=== Begin Enclosure ===

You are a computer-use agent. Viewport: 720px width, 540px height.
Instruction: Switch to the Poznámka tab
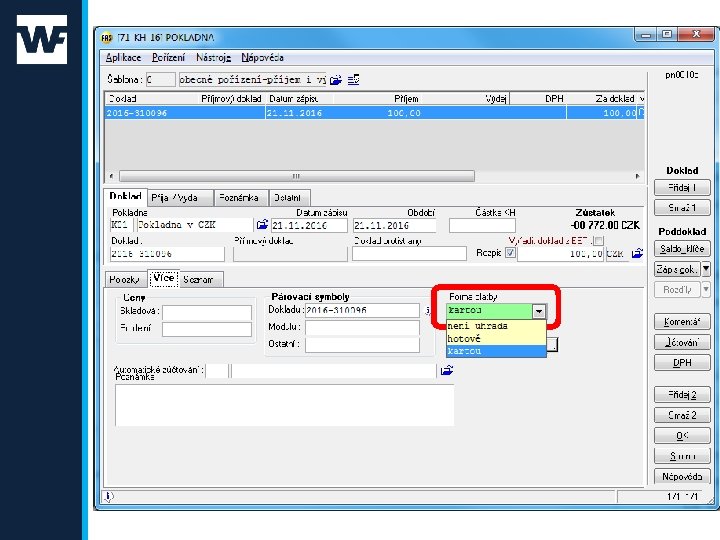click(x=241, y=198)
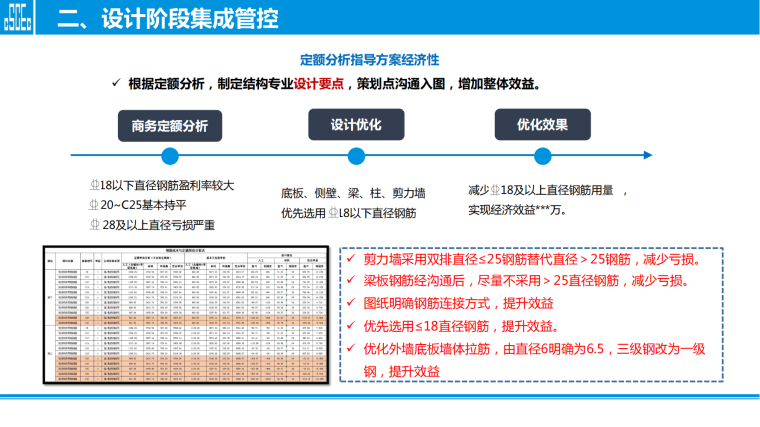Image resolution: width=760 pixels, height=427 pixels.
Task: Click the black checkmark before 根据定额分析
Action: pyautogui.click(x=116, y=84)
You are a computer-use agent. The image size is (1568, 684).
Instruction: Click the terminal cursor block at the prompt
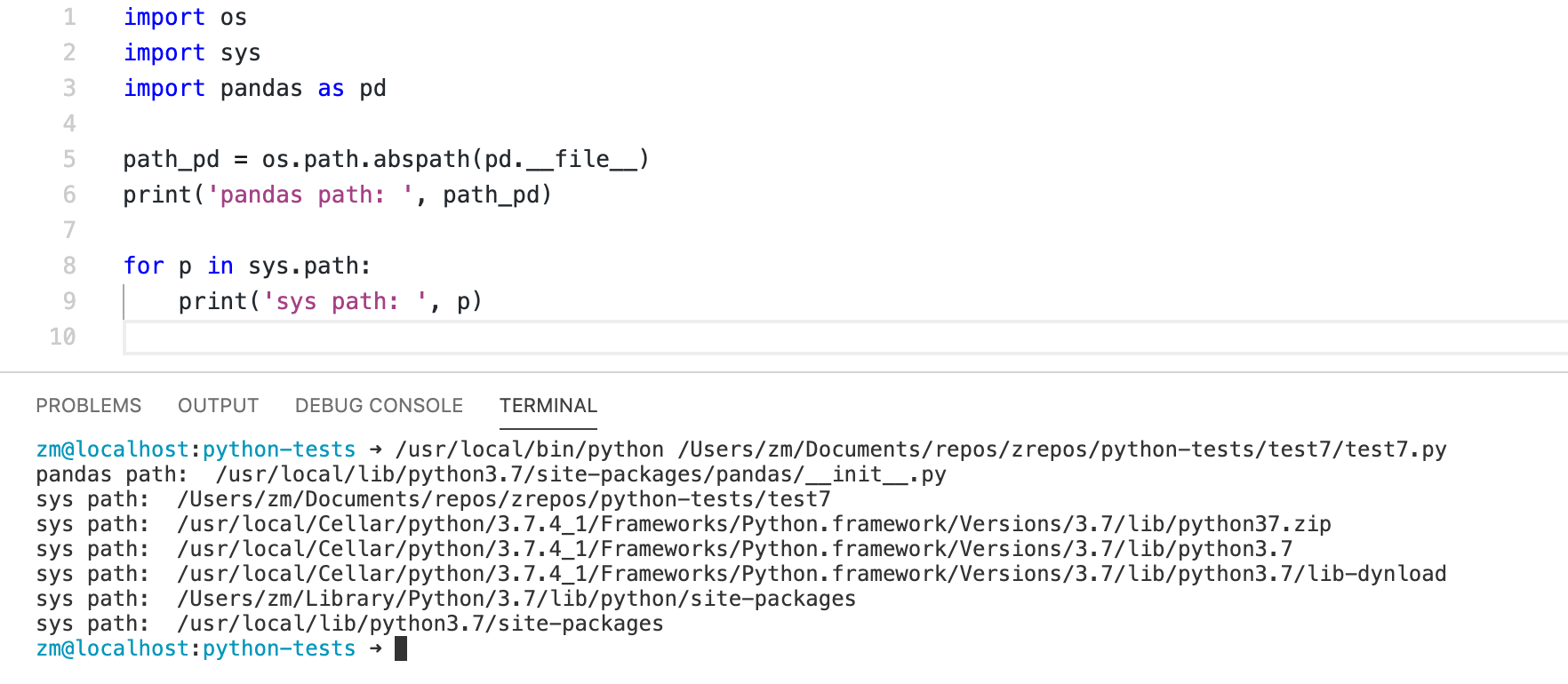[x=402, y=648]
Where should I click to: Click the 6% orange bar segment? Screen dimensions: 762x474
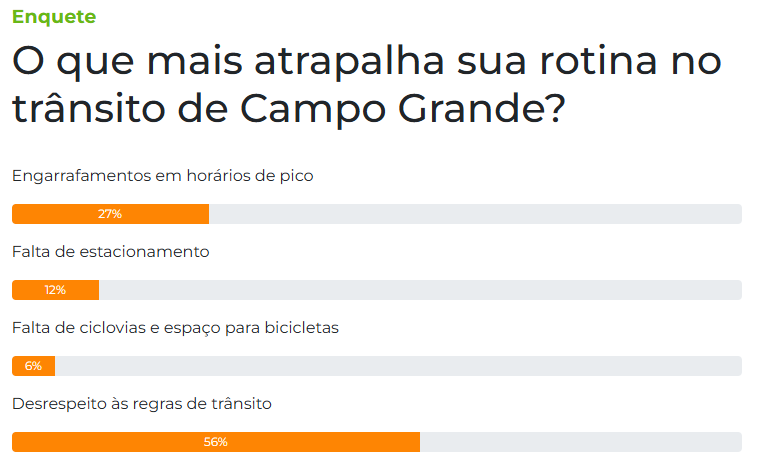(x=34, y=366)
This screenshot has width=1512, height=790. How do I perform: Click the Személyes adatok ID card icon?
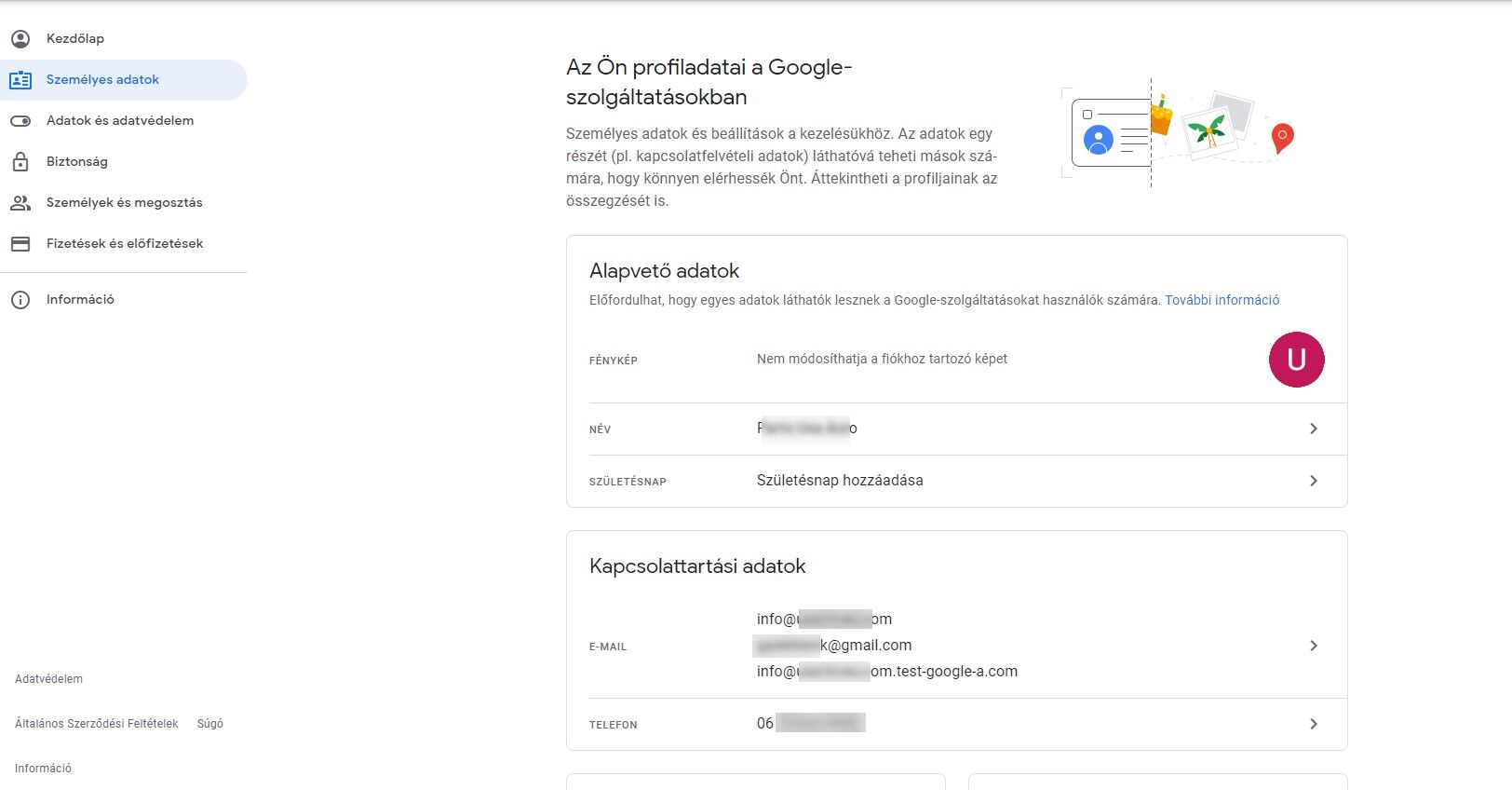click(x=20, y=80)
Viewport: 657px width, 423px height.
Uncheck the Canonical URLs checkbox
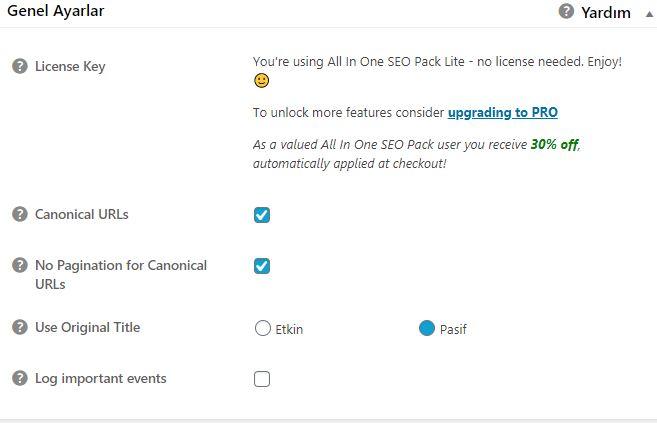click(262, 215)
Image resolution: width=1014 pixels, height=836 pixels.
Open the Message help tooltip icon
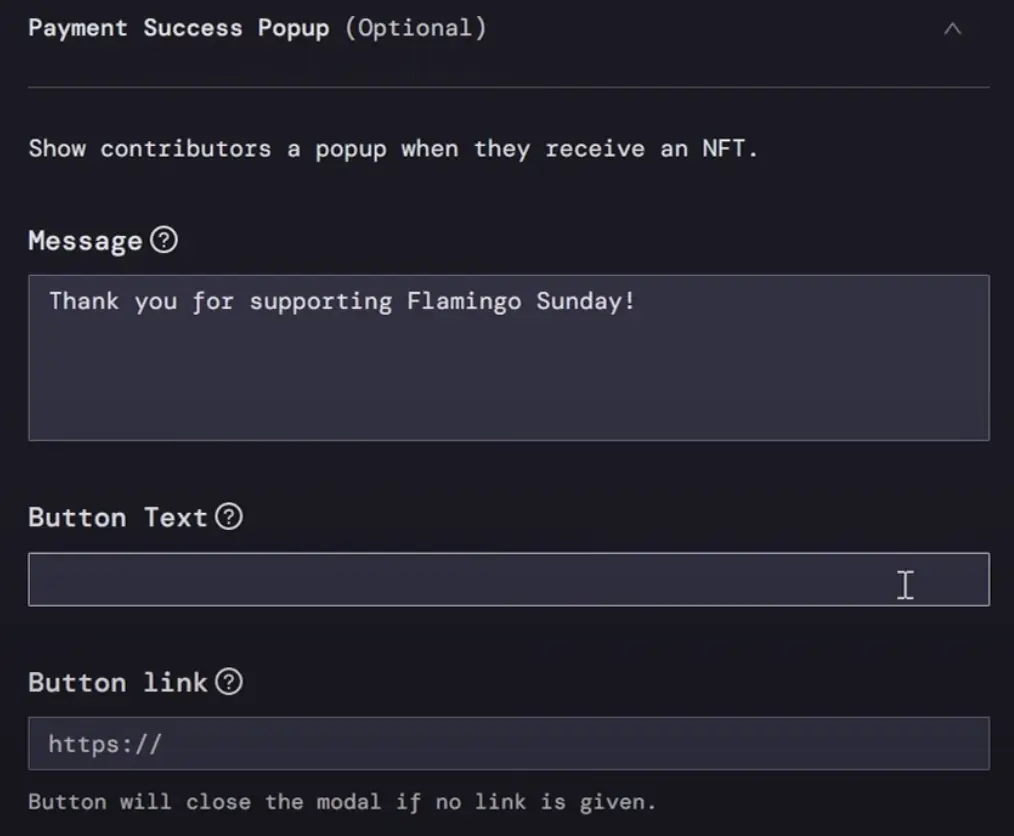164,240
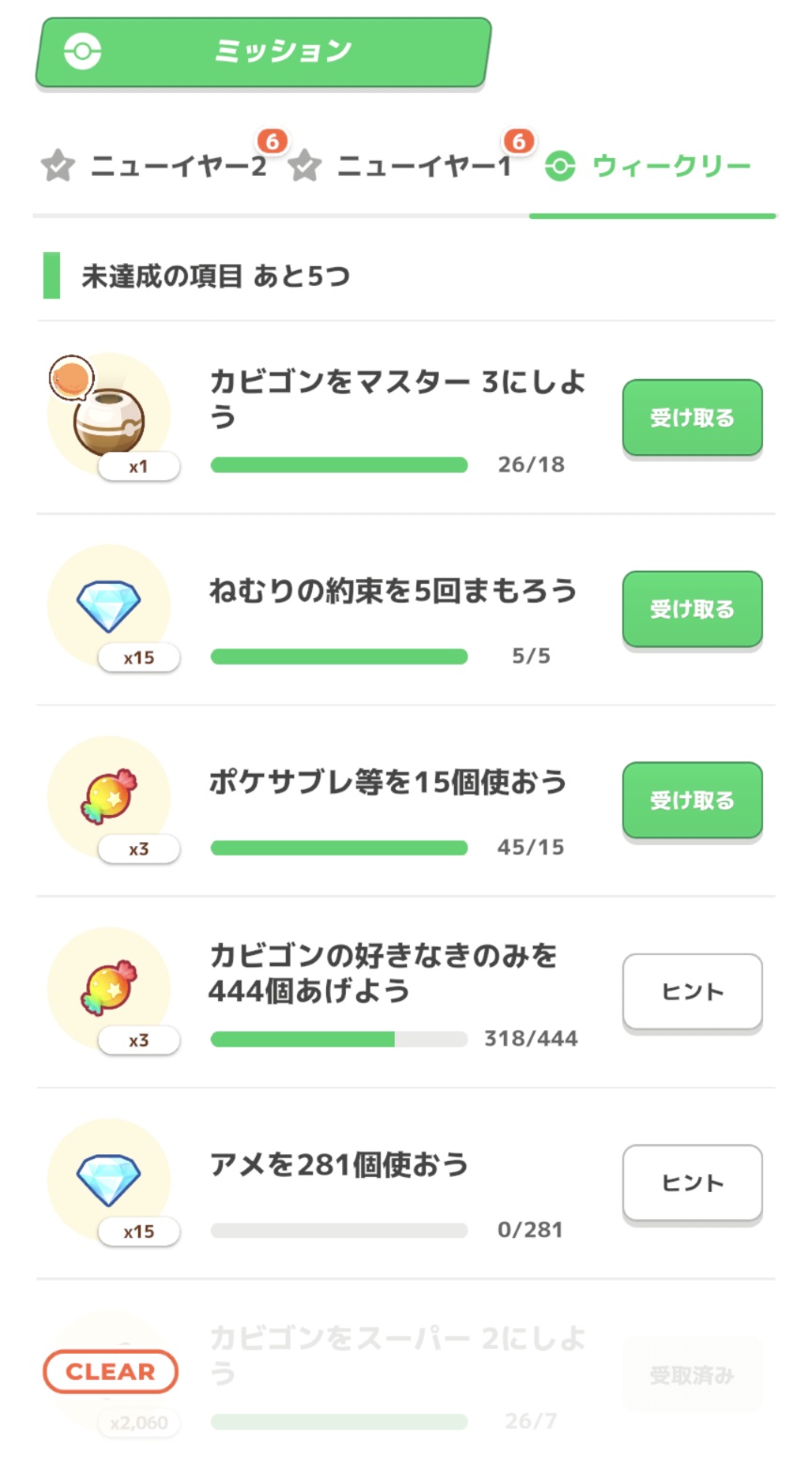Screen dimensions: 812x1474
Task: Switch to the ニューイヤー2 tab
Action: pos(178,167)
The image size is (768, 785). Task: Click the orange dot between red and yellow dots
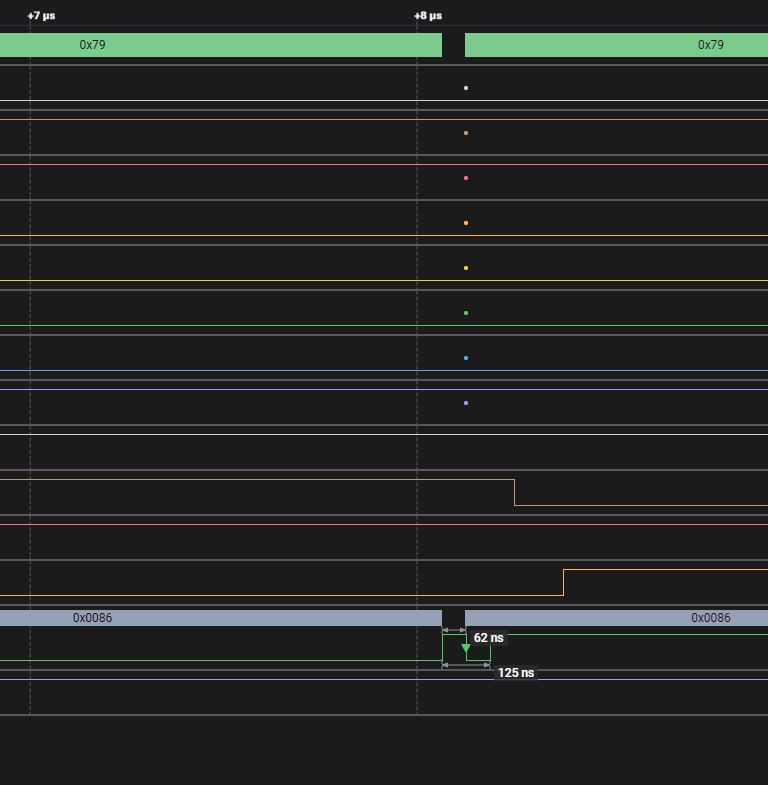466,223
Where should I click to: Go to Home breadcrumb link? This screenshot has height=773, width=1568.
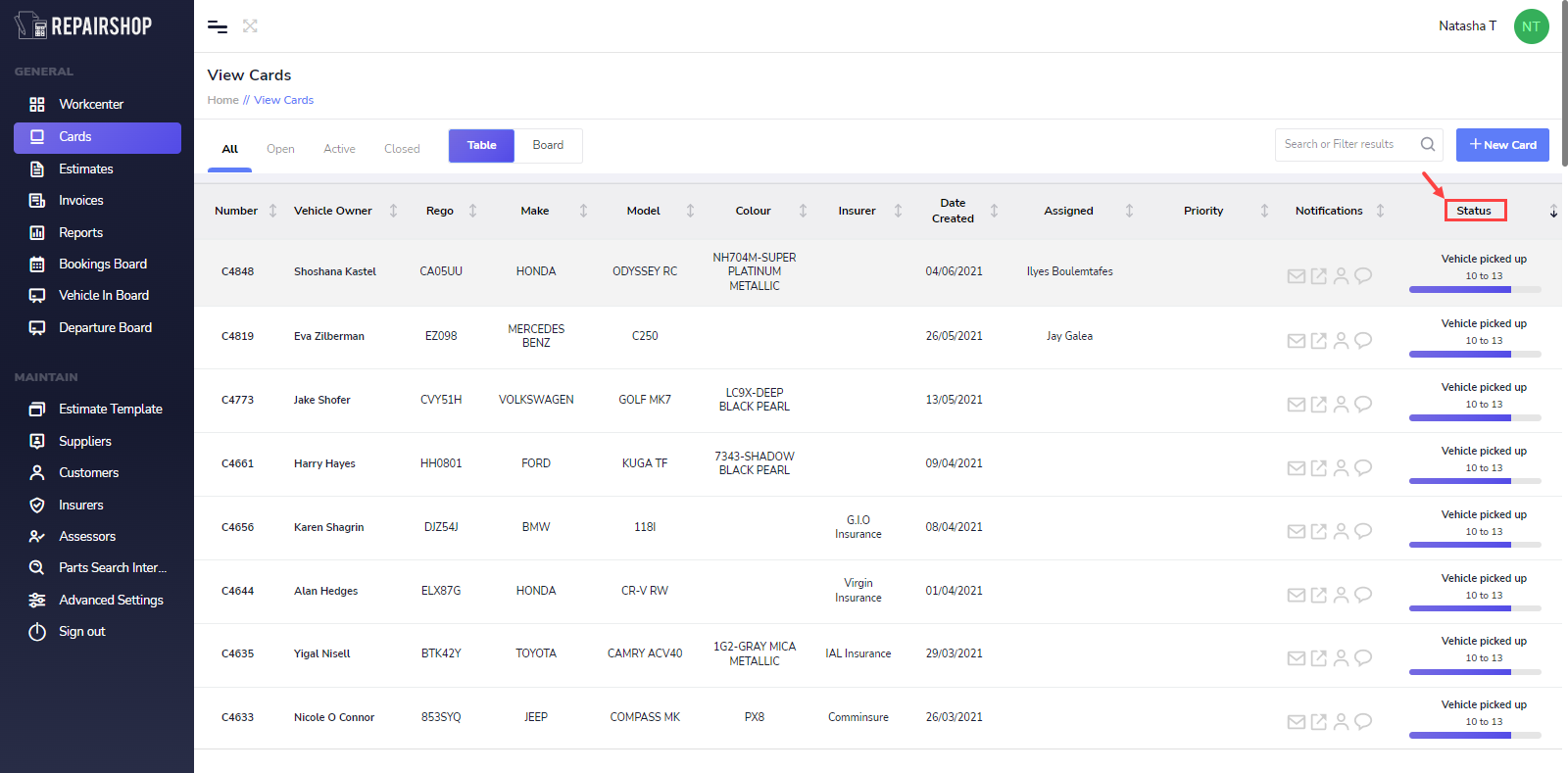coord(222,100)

=== End Enclosure ===

**PROBLEM DESCRIPTION:**
Word for word, restate all of the material, omitting the images.

**RESULT FOR THIS EXERCISE:**
You are a computer-use agent. Viewport: 720px width, 540px height.
Instruction: Switch to the Poznámka tab
click(x=241, y=198)
Image resolution: width=760 pixels, height=427 pixels.
Task: Click the black checkmark before 根据定额分析
Action: pyautogui.click(x=116, y=84)
You are a computer-use agent. The image size is (1568, 684).
Instruction: Click the terminal cursor block at the prompt
[x=402, y=648]
Where should I click to: Click the 6% orange bar segment? Screen dimensions: 762x474
(x=34, y=366)
This screenshot has width=1512, height=790. How do I perform: Click the Személyes adatok ID card icon?
click(x=20, y=80)
Viewport: 657px width, 423px height.
Uncheck the Canonical URLs checkbox
click(262, 215)
Image resolution: width=1014 pixels, height=836 pixels.
Open the Message help tooltip icon
164,240
Screen dimensions: 812x1474
Task: Switch to the ニューイヤー2 tab
Action: pos(178,167)
The image size is (768, 785). Task: Click the orange dot between red and yellow dots
466,223
Where should I click to: Go to Home breadcrumb link? This screenshot has height=773, width=1568.
coord(222,100)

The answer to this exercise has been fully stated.